Anselm Stalder, SEINEBILDER, 2012
Anselm Stalder was born 1956 in Rheinfelden, Switzerland. He lives and works in Basel and Bern. In the early 1980s, Stalder was discovered in the context of the Swiss „wilde Malerei“ (= wild painting) and is often named together with contemporaries such as Martin Disler – even though his work is intellectually more complex than the examination of just one medium or contextual idea. Since 1999, Stalder is director of studies at the University of the Arts in Bern.
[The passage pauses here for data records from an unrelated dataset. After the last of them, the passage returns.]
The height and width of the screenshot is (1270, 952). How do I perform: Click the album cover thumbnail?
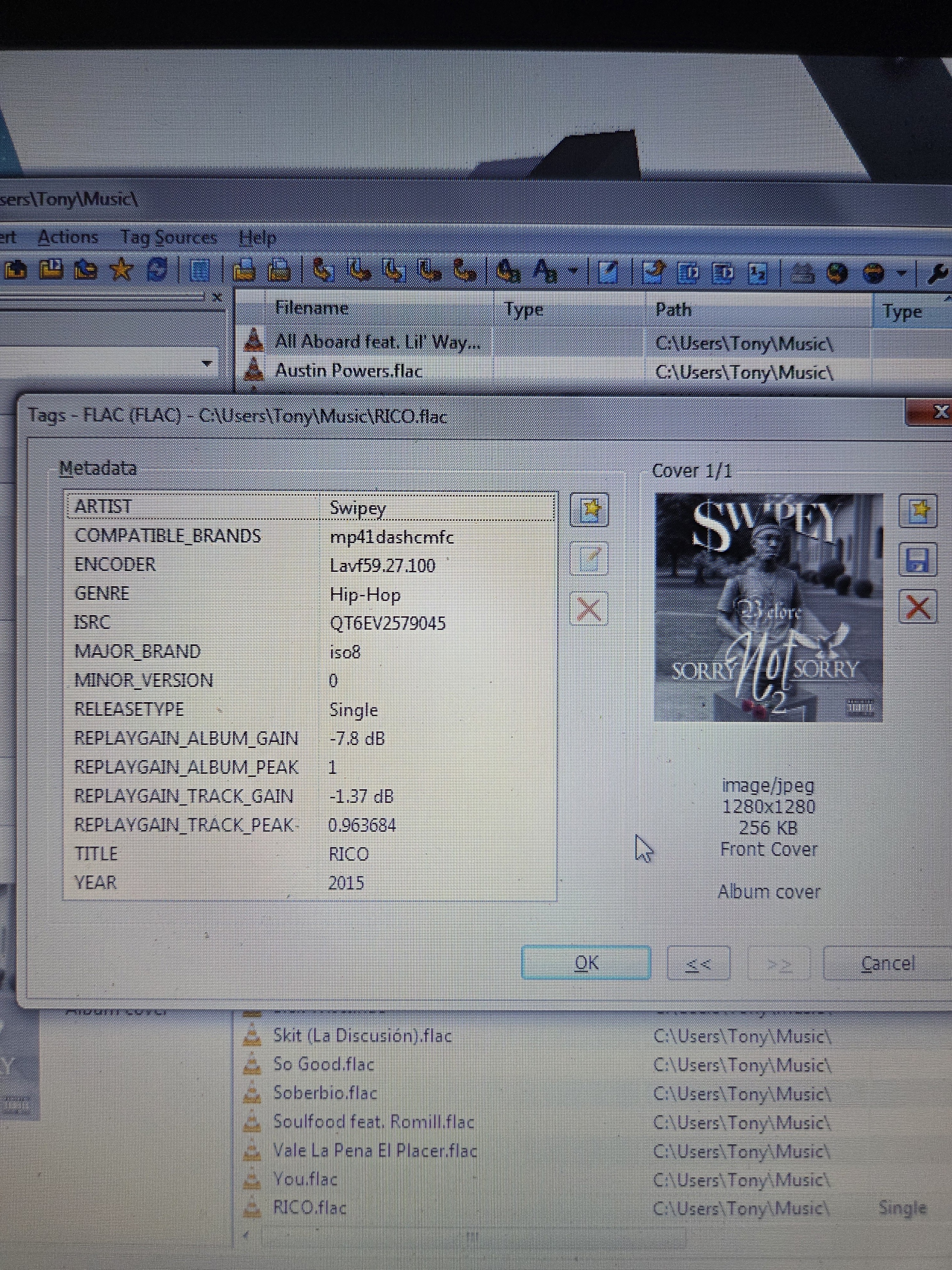click(768, 607)
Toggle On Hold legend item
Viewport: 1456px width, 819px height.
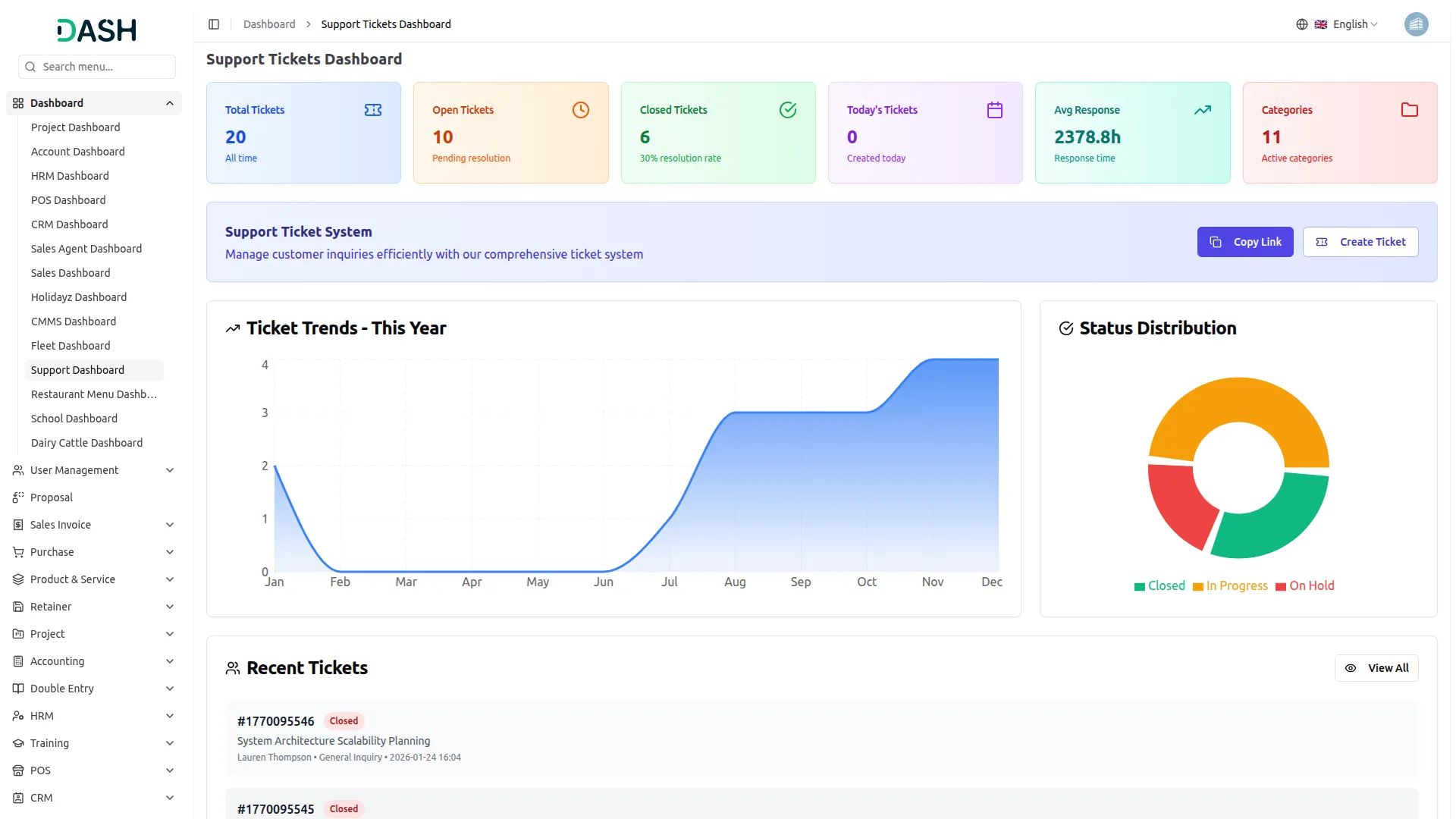tap(1304, 585)
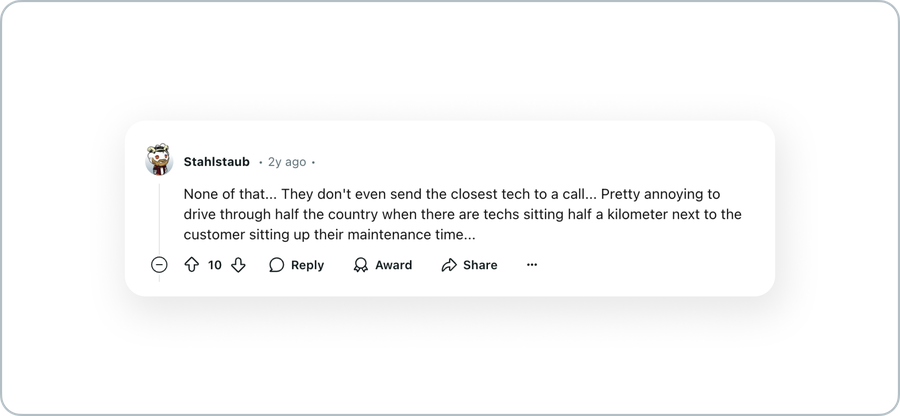Click the Award text label

tap(393, 265)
Anselm Stalder’s oeuvre is characterized by a remarkable stylistic pluralism and by the diversity of techniques and media he utilizes. One of his main points of focus in the beginning of his artistic career is the analysis of our world of things, of the individual, its body and its sensory perception. But Stalder’s cool-objective style is always very different from the expressive gesture of the “Neue Wilde”. In his drawings and sculptures from the 1980s, Stalder’s fondness for grids, order, and structure becomes apparent. Beginning of the 1990s, the artist is interested in a profoundly conceptual approach. His works of this time often reflect the relationship between speech/language and painting. Today, Stalder aims to construct exhibitions that reflect the mechanics of exhibitions themselves. It is this reflection on the possibilities and the limits of contemporary art that has been part of Stalder’s works from the very beginning. Presumably it is Anselm Stalder's self-reflexive and analytical attitude, which inspires critics to name him as the philosopher of the Swiss art scene.